- Nominal -- has no order
- Ordinal -- has order
One-Hot Encoding is encoding the categorical/qualitative data into numerical numbers.
Cardinality- the number of elements in the set
When One-Hot Encoding is performed, it is applied to all features are added into the categories within the variable. Therefore, if the number of categories are too many, it has high cardinality, and thus inappropriate for use.
!pip install category_encoders ## OneHotEncoder 가져오기
from category_encoders import OneHotEncoder
encoder = OneHotEncoder(use_cat_names = True)
X_train = encoder.fit_transform(X_train)
X_test = encoder.transform(X_test)
Feature Engineering is the process in which the programmer engineers a new feature that is best fit for use (for the given project).
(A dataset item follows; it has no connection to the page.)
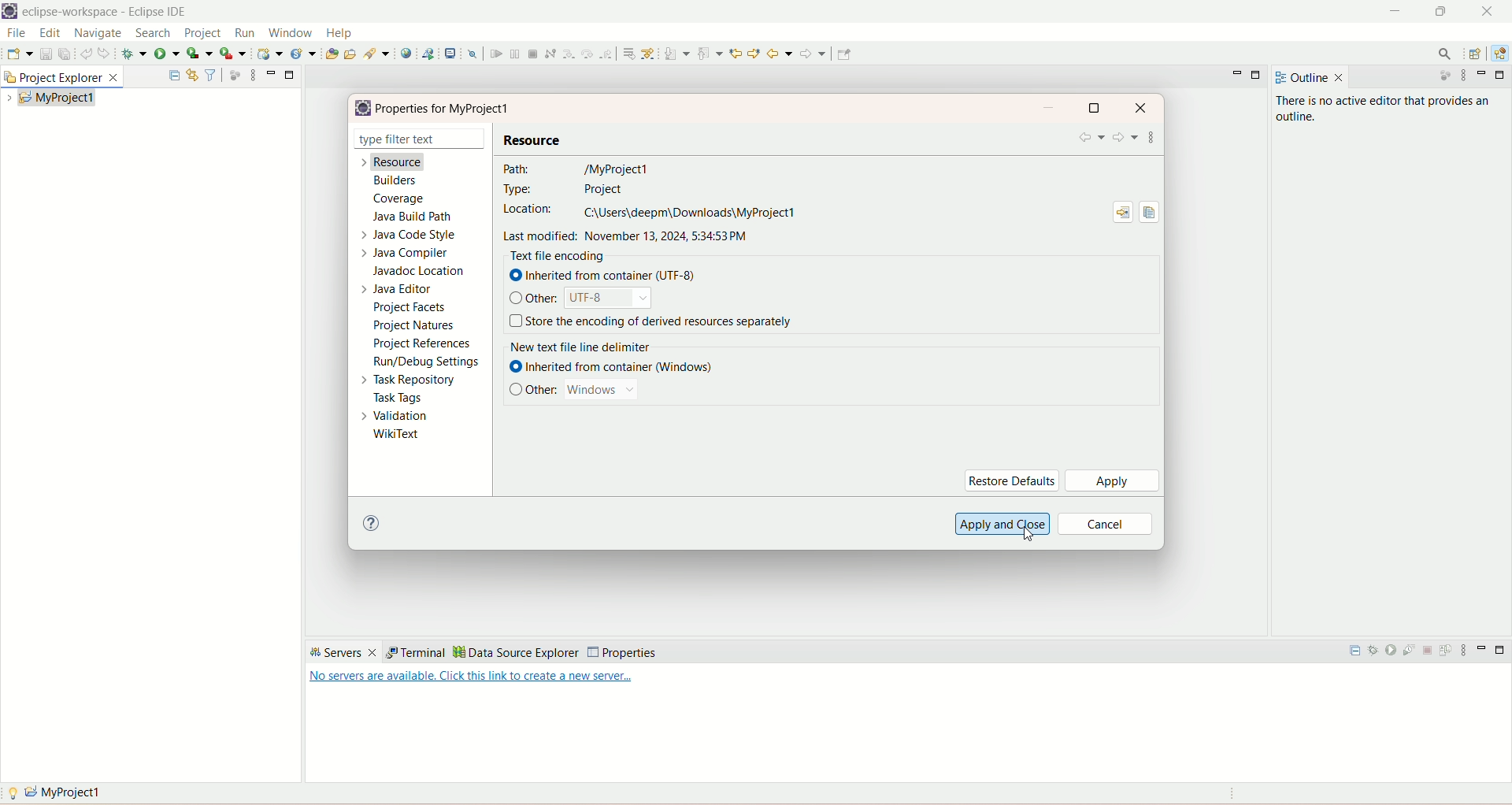 Image resolution: width=1512 pixels, height=805 pixels. I want to click on coverage, so click(200, 54).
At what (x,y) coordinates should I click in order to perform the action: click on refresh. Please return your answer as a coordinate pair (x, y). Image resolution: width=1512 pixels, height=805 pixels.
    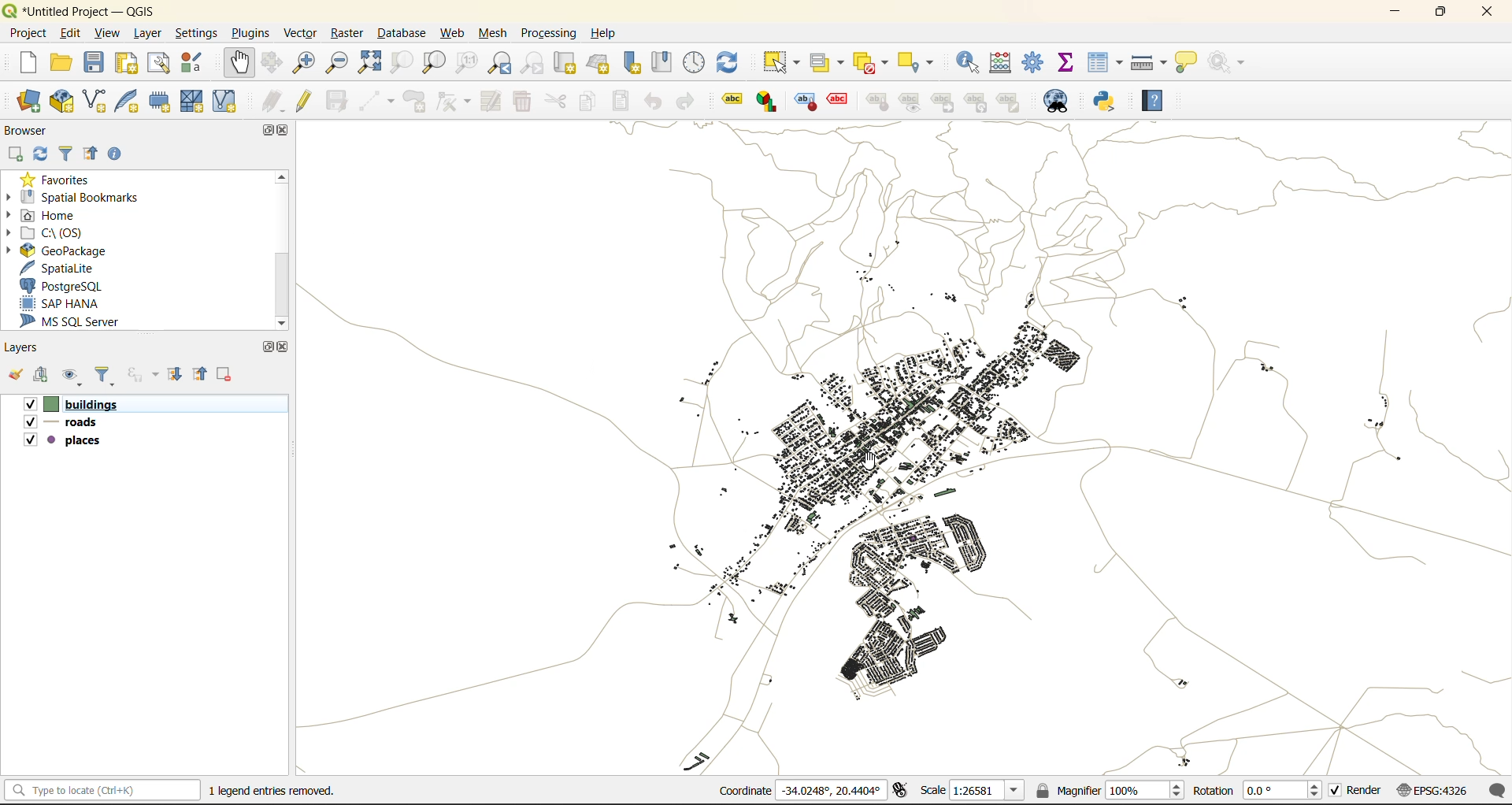
    Looking at the image, I should click on (728, 60).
- Dimension Reduction - can mean feature extraction in the short sense, and feature selection in the wider sense.
- Feature Selection - select feature best for use.
- Feature Extraction - not a mere selection, but rather creates a new feature by combination of certain features (ex. PCA).
- Scaling - Transforming the parameters in order to reveal the correlation/relationship between variables (ex. applying the square root to the entire value)
- Transformation - Utilizing the characteristics of existing variables to create different variables.
- Binning - Transforming continuous variables into categorical variables.
- Dummy - Transforming categorical variables into continuous variables.